## [Dataset entries]
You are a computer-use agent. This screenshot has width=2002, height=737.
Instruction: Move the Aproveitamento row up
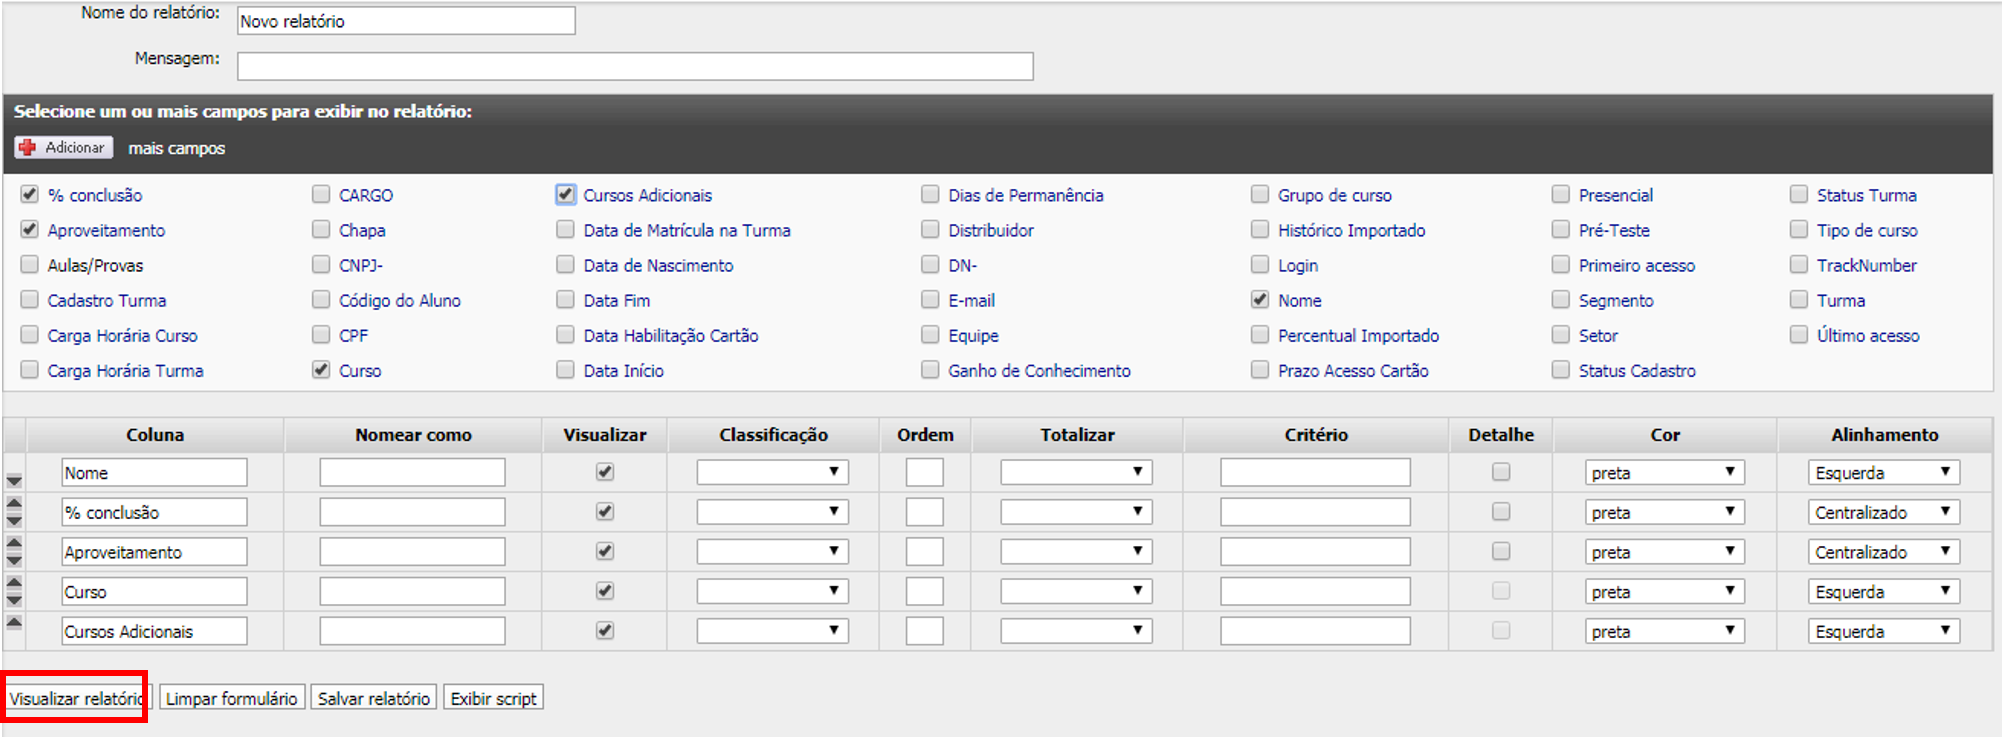click(14, 543)
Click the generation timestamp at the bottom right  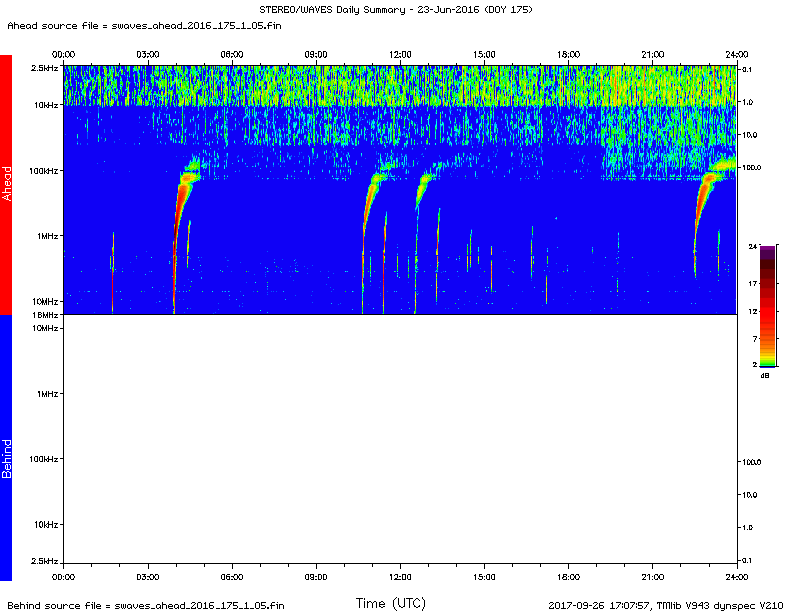click(x=667, y=605)
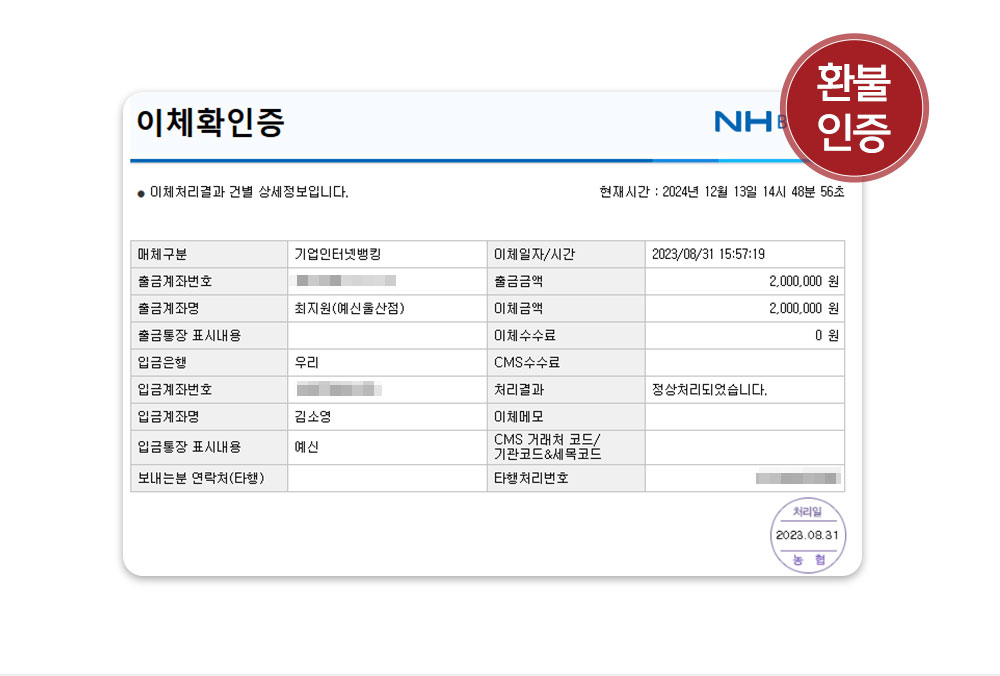
Task: Click the 현재시간 timestamp text
Action: coord(721,192)
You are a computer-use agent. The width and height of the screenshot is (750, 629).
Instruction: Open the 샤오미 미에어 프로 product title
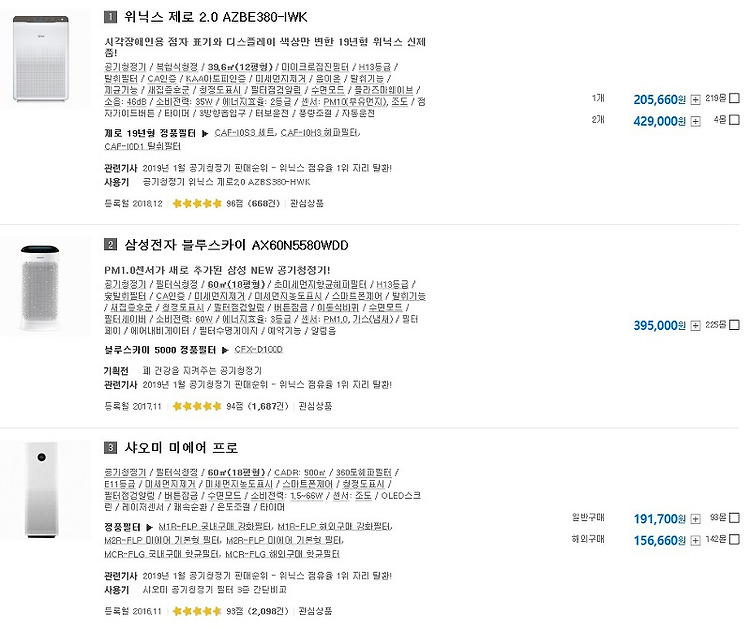(x=181, y=448)
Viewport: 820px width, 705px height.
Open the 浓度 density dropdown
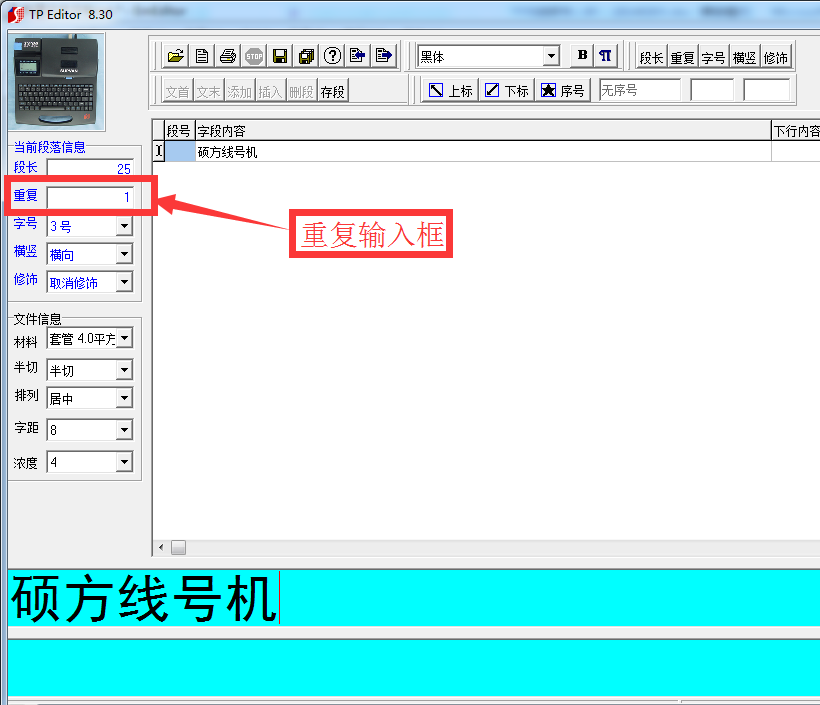[x=126, y=461]
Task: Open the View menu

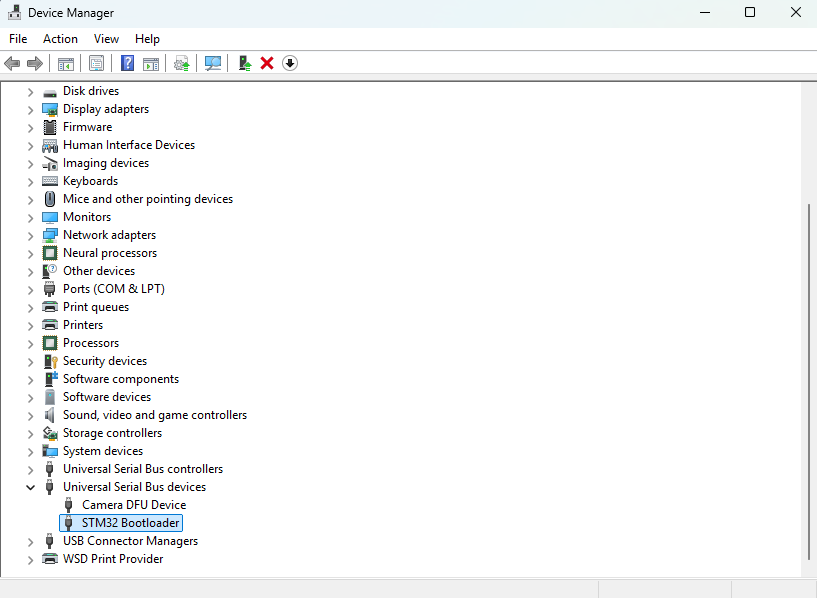Action: pyautogui.click(x=106, y=39)
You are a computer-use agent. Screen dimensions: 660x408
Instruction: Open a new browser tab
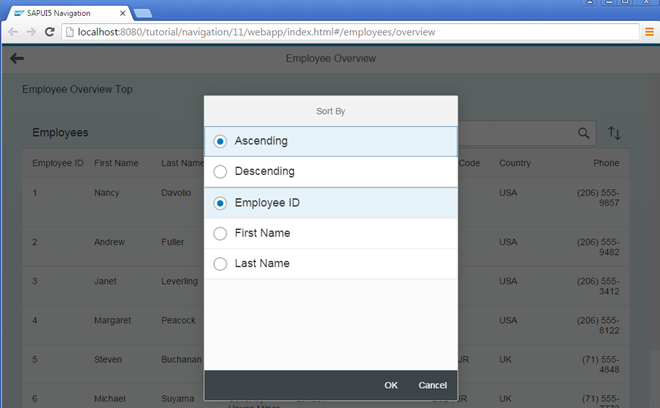tap(142, 12)
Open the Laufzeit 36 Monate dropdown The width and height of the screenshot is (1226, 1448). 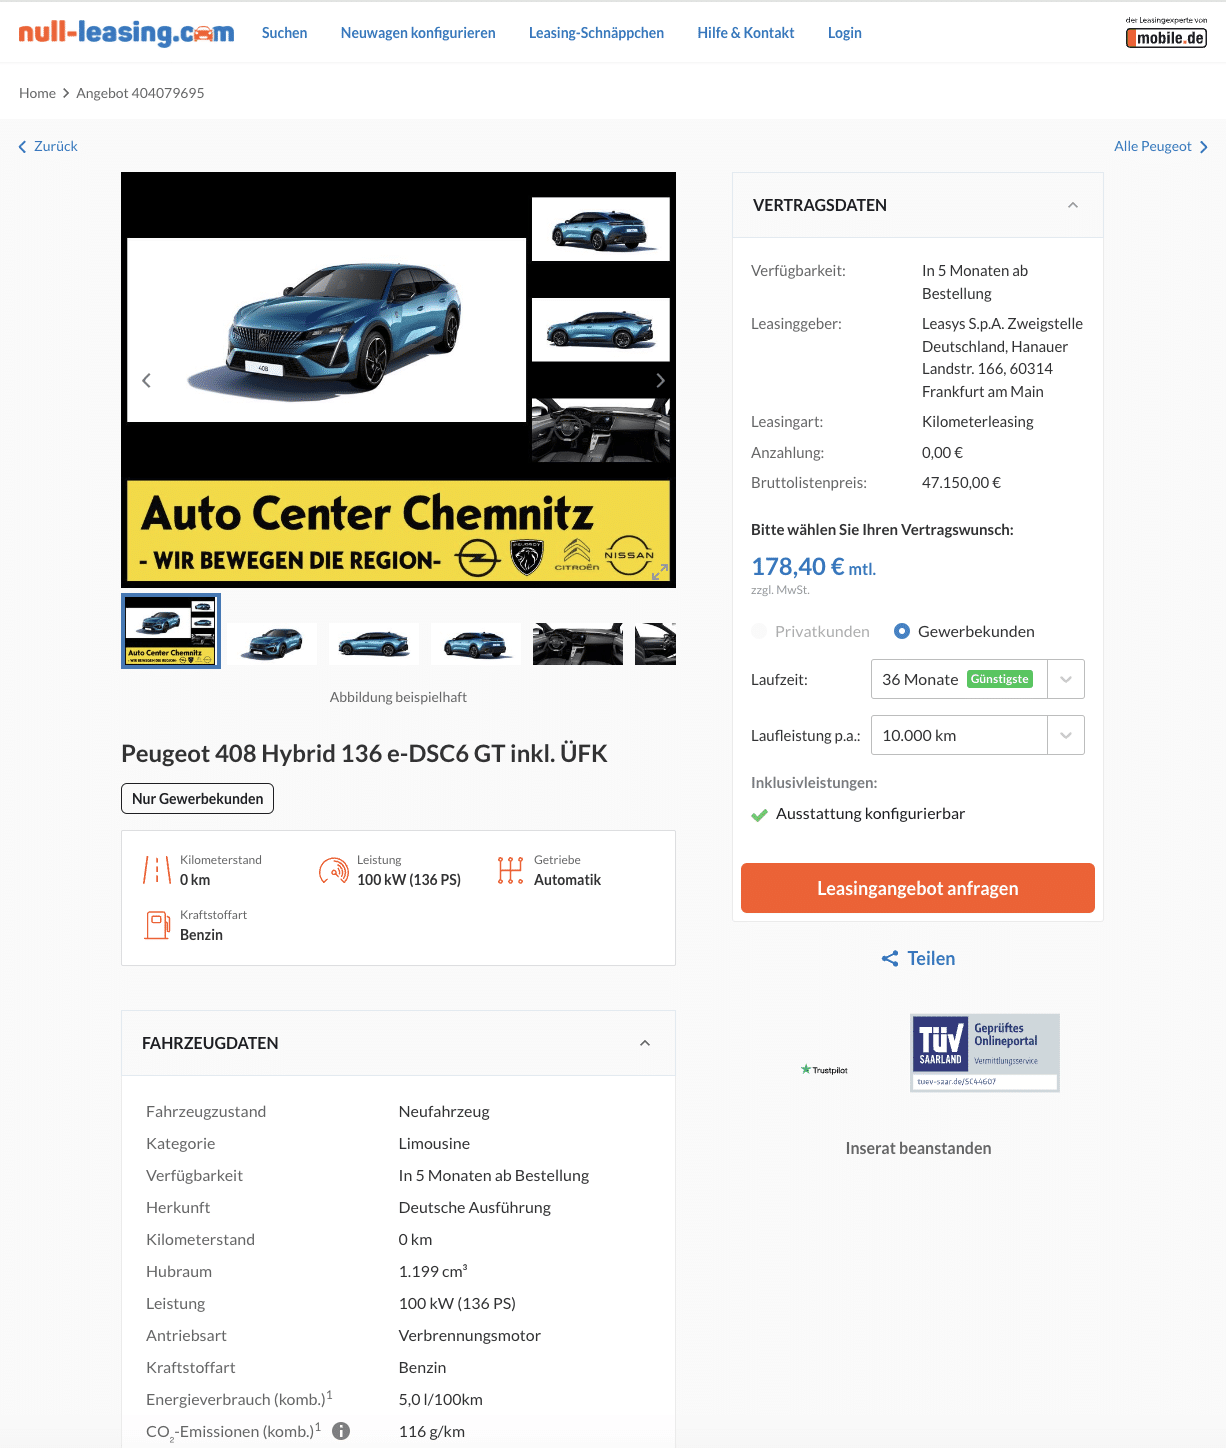(978, 679)
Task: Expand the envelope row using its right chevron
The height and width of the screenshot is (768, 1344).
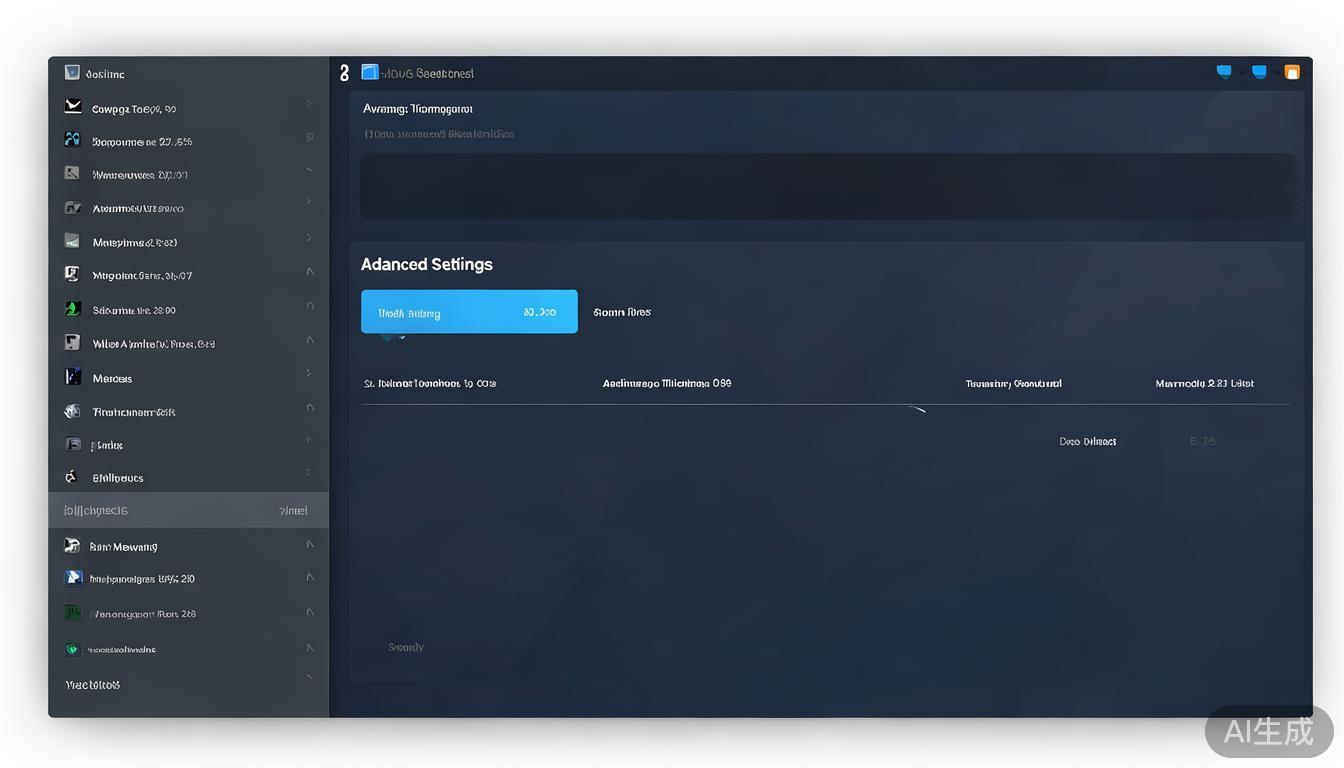Action: click(x=309, y=104)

## [The problem]
Skip the pictures. Return exactly the lines from the one containing "Task: Expand the" through the end of the data above, both included, and nothing besides.

## [Your response]
Task: Expand the envelope row using its right chevron
The height and width of the screenshot is (768, 1344).
Action: click(x=309, y=104)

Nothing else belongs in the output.